Liberté religieuse et entreprise

La liberté de religion et de convictions s’applique dans l’entreprise privée dans les limites que constituent l’abus du droit d’expression, le prosélytisme ou les actes de pression à l’égard d’autres salariés.

Le Code du travail permet à l’employeur, dans le cadre de son pouvoir de direction, d’apporter des restrictions aux libertés individuelles et collectives au sein de l’entreprise si elles sont justifiées par la nature de la tâche à accomplir et proportionnées au but recherché.

A ce jour, il est admis que deux types de considérations peuvent justifier une restriction à la liberté de religion et de conviction : d’une part, des impératifs de sécurité au travail et de santé, et d’autre part en raison de la nature des tâches à accomplir par le salarié.

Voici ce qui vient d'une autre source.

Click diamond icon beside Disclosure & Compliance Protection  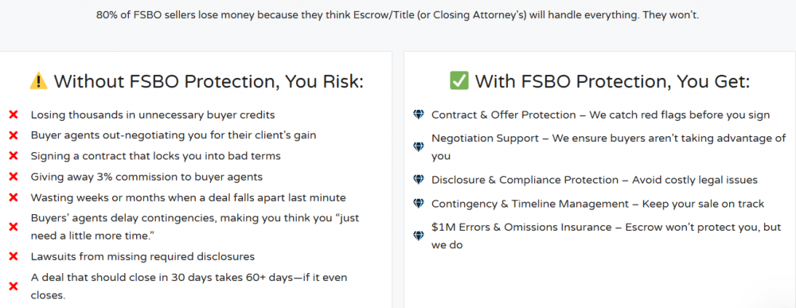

Lorsque la restriction de cette liberté est justifiée par la nature spécifique des tâches à accomplir, les modalités et les conséquences de cette restriction doivent pouvoir être discutées avec les intéressés afin de concilier au mieux leurs convictions et les intérêts de l’entreprise.

Le juge exige la justification au cas par cas de la pertinence et de la proportionnalité de la décision au regard de la tâche concrète du salarié et du contexte de son exécution afin de démontrer que la restriction repose sur des éléments objectifs étrangers à toute discrimination.